Stop the Clock on CSRD and CSDDD

Changes are to be made to Irish legislation on CSRD. Also, a postponement of the CSRD and CSDDD may be imminent now that fast tracking of the postponement proposals has been agreed, with the European Parliament to vote later this week on the proposals.

Tue 01 Apr 2025

4 min read

The Minister for Enterprise, Tourism and Employment, Peter Burke has issued a press release on 31 March 2025 indicating that amendments will be made to the scope of existing Irish legislation governing the Corporate Sustainability Reporting Directive (CSRD) to further clarify and reduce the scope of companies covered by the  existing Irish legislation.

This decision is to be welcomed.

The press release also indicates that Minister Burke is “also focussed on quickly implementing the EU’s ‘Stop the Clock’ proposal together with the changes proposed by the wider Omnibus, once these are adopted at EU level, thereby delivering certainty for business at all levels in Ireland.”

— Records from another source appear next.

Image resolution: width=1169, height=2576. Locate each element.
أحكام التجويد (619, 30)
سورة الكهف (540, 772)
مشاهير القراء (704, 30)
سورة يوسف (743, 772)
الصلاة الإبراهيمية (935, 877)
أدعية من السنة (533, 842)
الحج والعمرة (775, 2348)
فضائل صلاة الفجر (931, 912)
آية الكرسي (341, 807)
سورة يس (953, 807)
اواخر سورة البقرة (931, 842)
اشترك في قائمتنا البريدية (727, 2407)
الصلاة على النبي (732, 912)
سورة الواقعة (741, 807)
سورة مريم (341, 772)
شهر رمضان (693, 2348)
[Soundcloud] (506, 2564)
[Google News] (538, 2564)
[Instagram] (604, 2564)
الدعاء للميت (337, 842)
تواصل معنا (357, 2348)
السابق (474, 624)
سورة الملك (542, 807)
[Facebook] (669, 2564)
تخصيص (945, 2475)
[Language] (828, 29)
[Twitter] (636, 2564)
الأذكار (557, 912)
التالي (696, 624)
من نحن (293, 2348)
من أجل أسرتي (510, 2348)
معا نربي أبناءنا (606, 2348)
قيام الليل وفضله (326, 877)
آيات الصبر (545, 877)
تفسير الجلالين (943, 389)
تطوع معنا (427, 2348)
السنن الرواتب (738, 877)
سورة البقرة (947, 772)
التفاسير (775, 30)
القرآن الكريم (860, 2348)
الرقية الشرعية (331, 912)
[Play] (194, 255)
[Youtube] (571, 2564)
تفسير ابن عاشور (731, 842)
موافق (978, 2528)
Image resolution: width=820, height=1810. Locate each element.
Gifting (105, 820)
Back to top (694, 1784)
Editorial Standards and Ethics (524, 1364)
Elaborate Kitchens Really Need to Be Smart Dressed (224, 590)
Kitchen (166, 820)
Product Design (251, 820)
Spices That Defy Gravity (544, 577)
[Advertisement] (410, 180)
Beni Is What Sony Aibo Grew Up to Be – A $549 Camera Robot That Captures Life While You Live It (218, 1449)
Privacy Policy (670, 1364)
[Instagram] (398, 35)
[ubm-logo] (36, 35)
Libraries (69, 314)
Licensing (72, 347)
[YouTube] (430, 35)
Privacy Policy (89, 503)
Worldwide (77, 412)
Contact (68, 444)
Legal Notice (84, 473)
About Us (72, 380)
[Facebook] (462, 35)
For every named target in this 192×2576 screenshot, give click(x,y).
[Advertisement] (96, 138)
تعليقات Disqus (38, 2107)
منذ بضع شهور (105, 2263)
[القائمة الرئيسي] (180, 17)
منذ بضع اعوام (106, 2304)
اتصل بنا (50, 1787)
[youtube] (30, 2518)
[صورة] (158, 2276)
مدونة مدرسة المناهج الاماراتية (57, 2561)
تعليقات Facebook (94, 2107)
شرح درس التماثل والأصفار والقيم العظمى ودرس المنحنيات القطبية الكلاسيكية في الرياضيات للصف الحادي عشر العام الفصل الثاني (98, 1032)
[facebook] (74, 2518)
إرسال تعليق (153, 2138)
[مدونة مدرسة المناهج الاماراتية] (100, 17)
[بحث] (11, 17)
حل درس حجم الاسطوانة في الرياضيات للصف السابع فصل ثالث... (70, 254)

This follows on from the EU Council’s member states representatives approving on 26 March 2025, the negotiating mandate for the proposed extensions to the CSRD and Corporate Sustainability Due Diligence Directive (CSDDD), proposed by the European Commission in the EU Omnibus package in February 2025, known as the ‘Stop the Clock’ Directive.

EU Omnibus package

The proposals by the European Commission will remove approximately 80% of companies from the scope of the CSRD, focusing the sustainability reporting obligations on large companies, those companies having 1,000 employees as well as either (i) net turnover greater than €50m or (ii) a balance sheet total greater than €25m.

The package includes the Stop the Clock Directive:

For more information on the proposed omnibus package read our article.

For more information on the proposed omnibus changes to the CSDDD read our article.

The Stop the Clock Directive will be fast tracked

The European Parliament on 1 April 2025 voted to fast track the approval of the Stop the Clock Directive using the urgent procedure with 427 votes for, 221 against and 14 abstentions.

Next Steps

The postponements proposed in the Stop the Clock Directive will be put to a vote of the European Parliament on Thursday 3 April 2025.

If the proposals are approved then the Council can implement the proposed postponements.